*** Opening of Records ***

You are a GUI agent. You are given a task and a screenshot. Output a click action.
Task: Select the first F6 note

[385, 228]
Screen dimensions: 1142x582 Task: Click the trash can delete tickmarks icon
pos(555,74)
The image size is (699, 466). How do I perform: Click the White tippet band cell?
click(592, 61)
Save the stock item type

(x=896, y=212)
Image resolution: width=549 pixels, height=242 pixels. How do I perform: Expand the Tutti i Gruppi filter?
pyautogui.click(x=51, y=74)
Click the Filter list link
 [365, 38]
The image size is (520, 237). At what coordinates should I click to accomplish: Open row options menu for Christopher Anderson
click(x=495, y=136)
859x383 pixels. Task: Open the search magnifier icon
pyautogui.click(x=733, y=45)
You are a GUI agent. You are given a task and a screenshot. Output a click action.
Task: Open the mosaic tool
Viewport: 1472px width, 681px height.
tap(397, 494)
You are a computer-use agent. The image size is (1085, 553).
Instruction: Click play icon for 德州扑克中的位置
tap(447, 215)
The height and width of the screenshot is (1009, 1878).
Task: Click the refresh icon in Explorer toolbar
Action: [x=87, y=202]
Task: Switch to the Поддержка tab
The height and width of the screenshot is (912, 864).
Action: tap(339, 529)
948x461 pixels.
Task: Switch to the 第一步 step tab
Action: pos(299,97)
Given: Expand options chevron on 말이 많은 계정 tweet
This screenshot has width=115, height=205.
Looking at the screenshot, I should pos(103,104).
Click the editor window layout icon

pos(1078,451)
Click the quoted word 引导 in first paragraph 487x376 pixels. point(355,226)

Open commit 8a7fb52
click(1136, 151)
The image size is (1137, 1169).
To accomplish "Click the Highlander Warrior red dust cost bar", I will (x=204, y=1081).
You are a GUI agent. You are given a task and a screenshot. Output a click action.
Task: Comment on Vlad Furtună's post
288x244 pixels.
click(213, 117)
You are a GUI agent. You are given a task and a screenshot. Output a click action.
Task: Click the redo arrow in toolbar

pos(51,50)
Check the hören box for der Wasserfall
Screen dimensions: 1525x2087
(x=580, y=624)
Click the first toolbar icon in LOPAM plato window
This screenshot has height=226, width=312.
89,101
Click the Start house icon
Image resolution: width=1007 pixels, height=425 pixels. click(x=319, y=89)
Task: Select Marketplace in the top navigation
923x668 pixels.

*** Close of Records ***

● Work instruction
Write out every line of the data again, exactly as it reads.

● Problem solution
You are a GUI agent. You are given a task and a screenshot. Output a click action.
Task: Select the first F6 note

[385, 228]
Screen dimensions: 1142x582 Task: Click the trash can delete tickmarks icon
pos(555,74)
The image size is (699, 466). How do I perform: Click the White tippet band cell?
click(592, 61)
Save the stock item type

(x=896, y=212)
Image resolution: width=549 pixels, height=242 pixels. How do I perform: Expand the Tutti i Gruppi filter?
pyautogui.click(x=51, y=74)
Click the Filter list link
 [365, 38]
The image size is (520, 237). At what coordinates should I click to accomplish: Open row options menu for Christopher Anderson
click(x=495, y=136)
859x383 pixels. Task: Open the search magnifier icon
pyautogui.click(x=733, y=45)
You are a GUI agent. You are given a task and a screenshot. Output a click action.
Task: Open the mosaic tool
Viewport: 1472px width, 681px height.
tap(397, 494)
You are a computer-use agent. The image size is (1085, 553).
Instruction: Click play icon for 德州扑克中的位置
tap(447, 215)
The height and width of the screenshot is (1009, 1878).
Task: Click the refresh icon in Explorer toolbar
Action: [x=87, y=202]
Task: Switch to the Поддержка tab
The height and width of the screenshot is (912, 864).
Action: tap(339, 529)
948x461 pixels.
Task: Switch to the 第一步 step tab
Action: pos(299,97)
Given: Expand options chevron on 말이 많은 계정 tweet
This screenshot has width=115, height=205.
Looking at the screenshot, I should pos(103,104).
Click the editor window layout icon

pos(1078,451)
Click the quoted word 引导 in first paragraph 487x376 pixels. point(355,226)

Open commit 8a7fb52
click(1136, 151)
The image size is (1137, 1169).
To accomplish "Click the Highlander Warrior red dust cost bar", I will (x=204, y=1081).
You are a GUI agent. You are given a task and a screenshot. Output a click action.
Task: Comment on Vlad Furtună's post
288x244 pixels.
click(213, 117)
You are a GUI agent. You are given a task and a screenshot. Output a click action.
Task: Click the redo arrow in toolbar

pos(51,50)
Check the hören box for der Wasserfall
Screen dimensions: 1525x2087
(x=580, y=624)
Click the first toolbar icon in LOPAM plato window
This screenshot has height=226, width=312.
89,101
Click the Start house icon
Image resolution: width=1007 pixels, height=425 pixels. click(x=319, y=89)
Task: Select Marketplace in the top navigation
923x668 pixels.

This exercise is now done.